• [EXERCISE BRIEF]: Go through the records and give the number of lines that include "chart", with nothing else.

Stored items
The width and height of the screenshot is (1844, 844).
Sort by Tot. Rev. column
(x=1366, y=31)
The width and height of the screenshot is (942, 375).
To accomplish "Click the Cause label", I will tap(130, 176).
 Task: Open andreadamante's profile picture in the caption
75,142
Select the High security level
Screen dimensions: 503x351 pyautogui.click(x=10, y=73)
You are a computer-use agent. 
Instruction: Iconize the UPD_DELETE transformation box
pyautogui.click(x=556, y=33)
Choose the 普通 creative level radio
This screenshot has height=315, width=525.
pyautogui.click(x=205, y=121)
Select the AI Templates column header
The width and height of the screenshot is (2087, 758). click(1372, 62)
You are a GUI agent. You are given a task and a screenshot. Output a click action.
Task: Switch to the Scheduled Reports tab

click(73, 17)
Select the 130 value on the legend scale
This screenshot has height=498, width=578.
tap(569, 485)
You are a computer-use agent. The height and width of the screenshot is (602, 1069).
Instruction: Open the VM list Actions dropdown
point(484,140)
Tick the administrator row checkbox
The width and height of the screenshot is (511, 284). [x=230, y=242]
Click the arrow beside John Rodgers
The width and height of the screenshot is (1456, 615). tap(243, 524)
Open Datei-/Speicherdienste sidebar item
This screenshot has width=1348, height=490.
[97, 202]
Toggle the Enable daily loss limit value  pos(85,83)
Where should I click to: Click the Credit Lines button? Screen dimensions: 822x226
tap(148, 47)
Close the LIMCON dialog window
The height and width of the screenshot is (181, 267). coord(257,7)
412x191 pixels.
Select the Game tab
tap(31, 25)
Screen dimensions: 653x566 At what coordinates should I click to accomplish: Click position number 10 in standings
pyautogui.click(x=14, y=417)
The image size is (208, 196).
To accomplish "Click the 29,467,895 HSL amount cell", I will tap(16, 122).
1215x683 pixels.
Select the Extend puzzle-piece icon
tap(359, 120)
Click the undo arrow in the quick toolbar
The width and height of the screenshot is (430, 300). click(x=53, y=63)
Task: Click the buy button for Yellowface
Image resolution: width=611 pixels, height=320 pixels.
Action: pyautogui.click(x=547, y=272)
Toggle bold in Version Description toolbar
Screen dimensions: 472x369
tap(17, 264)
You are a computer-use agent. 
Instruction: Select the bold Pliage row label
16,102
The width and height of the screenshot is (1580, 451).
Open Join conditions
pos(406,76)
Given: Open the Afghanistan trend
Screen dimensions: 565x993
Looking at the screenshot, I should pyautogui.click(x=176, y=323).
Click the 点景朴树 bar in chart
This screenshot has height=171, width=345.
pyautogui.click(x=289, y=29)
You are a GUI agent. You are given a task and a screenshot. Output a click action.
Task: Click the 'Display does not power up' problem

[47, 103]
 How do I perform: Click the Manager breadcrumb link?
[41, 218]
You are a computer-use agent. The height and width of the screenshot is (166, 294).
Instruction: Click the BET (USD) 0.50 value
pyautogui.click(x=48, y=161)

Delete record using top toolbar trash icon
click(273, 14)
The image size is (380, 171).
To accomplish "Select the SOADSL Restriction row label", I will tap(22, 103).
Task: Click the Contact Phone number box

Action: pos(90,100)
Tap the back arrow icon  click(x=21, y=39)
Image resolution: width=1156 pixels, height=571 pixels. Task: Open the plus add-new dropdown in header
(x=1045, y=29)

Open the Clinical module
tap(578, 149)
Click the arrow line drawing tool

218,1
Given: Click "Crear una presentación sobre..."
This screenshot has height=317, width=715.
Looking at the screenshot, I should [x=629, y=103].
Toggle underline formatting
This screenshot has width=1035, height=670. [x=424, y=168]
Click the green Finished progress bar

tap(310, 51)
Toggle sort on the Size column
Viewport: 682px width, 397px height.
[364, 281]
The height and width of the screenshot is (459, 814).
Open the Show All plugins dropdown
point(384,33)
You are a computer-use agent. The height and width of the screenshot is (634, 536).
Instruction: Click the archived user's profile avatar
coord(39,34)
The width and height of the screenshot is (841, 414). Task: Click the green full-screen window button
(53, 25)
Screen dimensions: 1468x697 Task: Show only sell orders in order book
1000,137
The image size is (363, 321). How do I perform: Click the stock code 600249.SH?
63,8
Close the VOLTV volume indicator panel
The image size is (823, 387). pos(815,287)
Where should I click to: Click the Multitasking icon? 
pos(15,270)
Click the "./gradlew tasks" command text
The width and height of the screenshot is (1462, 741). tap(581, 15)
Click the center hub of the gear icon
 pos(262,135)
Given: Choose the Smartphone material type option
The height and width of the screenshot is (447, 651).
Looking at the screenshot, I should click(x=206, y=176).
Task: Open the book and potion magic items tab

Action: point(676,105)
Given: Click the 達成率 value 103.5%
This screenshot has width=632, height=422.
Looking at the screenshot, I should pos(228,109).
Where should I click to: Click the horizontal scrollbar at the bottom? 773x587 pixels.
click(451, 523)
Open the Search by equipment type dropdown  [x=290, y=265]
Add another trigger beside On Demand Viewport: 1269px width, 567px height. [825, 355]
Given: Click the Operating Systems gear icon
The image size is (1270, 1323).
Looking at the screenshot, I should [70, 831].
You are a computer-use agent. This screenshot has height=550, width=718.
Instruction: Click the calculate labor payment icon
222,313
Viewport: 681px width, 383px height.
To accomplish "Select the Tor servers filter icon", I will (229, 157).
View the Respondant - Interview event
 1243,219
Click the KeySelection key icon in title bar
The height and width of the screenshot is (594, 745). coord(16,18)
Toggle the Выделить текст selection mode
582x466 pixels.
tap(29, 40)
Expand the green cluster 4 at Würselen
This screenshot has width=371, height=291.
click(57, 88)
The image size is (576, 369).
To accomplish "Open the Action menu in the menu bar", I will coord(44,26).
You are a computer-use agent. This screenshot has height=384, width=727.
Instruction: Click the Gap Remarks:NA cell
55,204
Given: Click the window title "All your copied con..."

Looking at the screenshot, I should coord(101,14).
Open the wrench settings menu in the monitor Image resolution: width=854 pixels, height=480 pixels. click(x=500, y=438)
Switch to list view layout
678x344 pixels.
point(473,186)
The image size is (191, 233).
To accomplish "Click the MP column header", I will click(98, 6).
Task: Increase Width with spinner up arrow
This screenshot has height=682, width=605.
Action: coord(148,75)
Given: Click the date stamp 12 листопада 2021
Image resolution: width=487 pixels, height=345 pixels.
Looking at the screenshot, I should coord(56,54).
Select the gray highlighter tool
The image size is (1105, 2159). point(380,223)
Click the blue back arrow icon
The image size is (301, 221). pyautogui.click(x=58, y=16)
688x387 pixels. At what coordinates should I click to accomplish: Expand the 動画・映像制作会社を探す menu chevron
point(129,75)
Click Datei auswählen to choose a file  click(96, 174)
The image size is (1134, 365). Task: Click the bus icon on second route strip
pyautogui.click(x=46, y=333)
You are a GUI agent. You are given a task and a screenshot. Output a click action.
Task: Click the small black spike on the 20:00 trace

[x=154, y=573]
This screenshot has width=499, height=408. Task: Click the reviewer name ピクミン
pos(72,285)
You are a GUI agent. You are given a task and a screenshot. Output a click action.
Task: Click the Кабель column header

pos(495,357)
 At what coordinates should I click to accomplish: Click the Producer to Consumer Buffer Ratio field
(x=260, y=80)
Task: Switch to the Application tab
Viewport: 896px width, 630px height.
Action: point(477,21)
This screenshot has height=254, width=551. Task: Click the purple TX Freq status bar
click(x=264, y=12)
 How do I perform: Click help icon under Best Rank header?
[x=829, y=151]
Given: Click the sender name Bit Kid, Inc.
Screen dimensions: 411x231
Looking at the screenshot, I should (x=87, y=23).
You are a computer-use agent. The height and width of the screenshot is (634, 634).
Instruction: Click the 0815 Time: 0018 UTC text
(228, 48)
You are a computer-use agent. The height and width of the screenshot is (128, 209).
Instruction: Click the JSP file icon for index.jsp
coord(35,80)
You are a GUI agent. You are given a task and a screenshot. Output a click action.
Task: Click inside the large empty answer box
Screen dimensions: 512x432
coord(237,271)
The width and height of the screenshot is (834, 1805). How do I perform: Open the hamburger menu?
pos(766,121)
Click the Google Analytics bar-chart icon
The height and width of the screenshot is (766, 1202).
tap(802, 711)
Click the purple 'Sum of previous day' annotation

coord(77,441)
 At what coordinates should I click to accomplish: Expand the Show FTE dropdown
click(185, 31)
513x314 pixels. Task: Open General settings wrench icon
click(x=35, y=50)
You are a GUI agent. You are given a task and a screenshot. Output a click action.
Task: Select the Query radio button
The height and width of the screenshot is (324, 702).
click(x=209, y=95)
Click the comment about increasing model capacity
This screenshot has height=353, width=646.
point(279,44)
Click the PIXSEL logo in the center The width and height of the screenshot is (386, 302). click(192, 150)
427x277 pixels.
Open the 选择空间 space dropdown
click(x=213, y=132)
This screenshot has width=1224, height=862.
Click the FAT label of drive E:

• [THE COMPLETED TASK]: 2